There are many skills expats learn overseas that have more to do with managing risk than seeking adventure.

Here are my top, risk adverse, adventure-less skills to be leveraged back home:

Reading between the lines

When you can’t rely necessarily on your native tongue to navigate life and work, an expat has to get used to looking for other communication cues.  Immersing in an alternative culture, trains a person to listen more, look for signs and in some cultures, to realise what is said, is not necessarily what is meant.

Returning home, many expats express that they are now better in teams as they are more open to different personalities and ways of working and are comfortable working in ambiguous situations.

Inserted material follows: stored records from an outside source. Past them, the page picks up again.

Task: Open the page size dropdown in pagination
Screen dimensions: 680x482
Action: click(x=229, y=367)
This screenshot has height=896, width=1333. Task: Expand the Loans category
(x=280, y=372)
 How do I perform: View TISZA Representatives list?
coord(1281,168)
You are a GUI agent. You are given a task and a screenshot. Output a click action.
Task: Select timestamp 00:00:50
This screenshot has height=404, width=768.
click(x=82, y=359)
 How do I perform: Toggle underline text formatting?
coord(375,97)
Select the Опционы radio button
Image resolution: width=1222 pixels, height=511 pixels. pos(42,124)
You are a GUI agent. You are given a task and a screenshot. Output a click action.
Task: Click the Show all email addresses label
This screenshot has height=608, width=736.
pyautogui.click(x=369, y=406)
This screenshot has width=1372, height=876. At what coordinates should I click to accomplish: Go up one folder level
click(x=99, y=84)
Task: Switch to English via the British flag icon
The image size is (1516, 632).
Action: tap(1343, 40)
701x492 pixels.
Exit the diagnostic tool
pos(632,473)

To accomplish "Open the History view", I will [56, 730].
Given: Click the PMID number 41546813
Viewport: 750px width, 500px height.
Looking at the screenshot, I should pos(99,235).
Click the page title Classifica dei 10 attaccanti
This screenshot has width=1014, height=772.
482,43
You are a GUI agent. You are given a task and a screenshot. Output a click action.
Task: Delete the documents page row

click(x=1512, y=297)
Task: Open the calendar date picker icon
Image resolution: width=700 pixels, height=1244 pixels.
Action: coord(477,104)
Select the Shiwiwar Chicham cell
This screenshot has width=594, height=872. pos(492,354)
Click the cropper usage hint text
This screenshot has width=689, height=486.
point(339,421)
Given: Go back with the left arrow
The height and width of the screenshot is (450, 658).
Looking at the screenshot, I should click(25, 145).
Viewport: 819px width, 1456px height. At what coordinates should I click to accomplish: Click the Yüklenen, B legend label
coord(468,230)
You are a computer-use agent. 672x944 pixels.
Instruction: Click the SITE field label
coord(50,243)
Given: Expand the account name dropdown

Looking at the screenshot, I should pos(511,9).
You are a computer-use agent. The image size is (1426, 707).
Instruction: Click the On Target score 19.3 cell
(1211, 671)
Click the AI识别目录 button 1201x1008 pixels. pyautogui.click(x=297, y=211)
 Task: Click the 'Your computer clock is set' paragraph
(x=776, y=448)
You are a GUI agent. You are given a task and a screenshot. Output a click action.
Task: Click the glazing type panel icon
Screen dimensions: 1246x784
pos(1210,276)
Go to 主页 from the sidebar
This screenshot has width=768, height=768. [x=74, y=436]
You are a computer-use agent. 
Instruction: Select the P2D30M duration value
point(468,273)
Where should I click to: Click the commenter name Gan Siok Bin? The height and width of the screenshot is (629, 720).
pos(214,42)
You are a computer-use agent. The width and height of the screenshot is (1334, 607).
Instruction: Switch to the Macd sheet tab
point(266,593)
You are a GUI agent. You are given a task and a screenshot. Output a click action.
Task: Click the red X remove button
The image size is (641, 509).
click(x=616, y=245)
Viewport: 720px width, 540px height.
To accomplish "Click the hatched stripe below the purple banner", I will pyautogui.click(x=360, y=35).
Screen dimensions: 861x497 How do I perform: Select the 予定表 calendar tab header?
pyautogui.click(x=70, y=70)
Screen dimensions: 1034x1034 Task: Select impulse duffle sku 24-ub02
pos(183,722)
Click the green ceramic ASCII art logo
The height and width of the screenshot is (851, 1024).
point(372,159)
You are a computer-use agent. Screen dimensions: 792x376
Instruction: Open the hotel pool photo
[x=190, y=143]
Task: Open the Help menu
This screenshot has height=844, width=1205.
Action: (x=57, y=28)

Business continuity planning

Claire Pales said when she lived in Hong Kong, she always made sure she had enough money in her bank account for airfares home, so if something went wrong, she had a parachute to safety. She took the same approach when starting her own business, ensuring she had enough money so that if she didn’t have any clients, she could still feed the family for six months. Living abroad without support networks, mean expats need to get comfortable planning for worse case scenarios, often situations complicated by language, logistics and money. But this ultimately equips expats when they return, with strong contingency planning skills and a great ability to assess risk.

Many expats I speak to who have been overseas particularly for 10 years or more can spend up to two years planning their return to Australia. The idea that many in the Australian community had during COVID that expats living overseas should have ‘just come home when the government told them to’, runs counter to the planning and decision-making process expats deploy when living overseas.

Confidence

Claire said her expat experience helped her learn how to ‘fall on her feet’ which initially sounds counter-intuitive.  However most expats express a sense of achievement learning how to live and work successfully in another culture.  This ultimately instill as expat with comfort and a new confidence in abilities to learn new things.

Scott Cooper, one of this podcast season’s earlier podcast guests, started his business in New York knowing no one and eventually hustle his way into a brand new career. Back in Melbourne, he is now very comfortable with his suite of start-up businesses, in part encouraged by his past experiences starting, surviving and thriving in a new country.

Networks

 Moving overseas into a new workplace, automatically moves a person into a new network – no awkward industry drinks and business card swaps required.  Joining a new work environment requires relationships to be formed quickly and with effort, are relationships that often come home with an expat.  You don’t have to be an cocktail-swilling, adventure-seeker out every night of the week to make great networks as the most powerful networks come from trusted, working relationships that most often cultivated during the course of the working day.

Expats who return home often come home with networks that could prove to be their most powerful asset.  Keeping networks alive, both when an expat goes overseas and when they come home, is often one of the best things a repat can do to prepare themselves for a career back in Australia.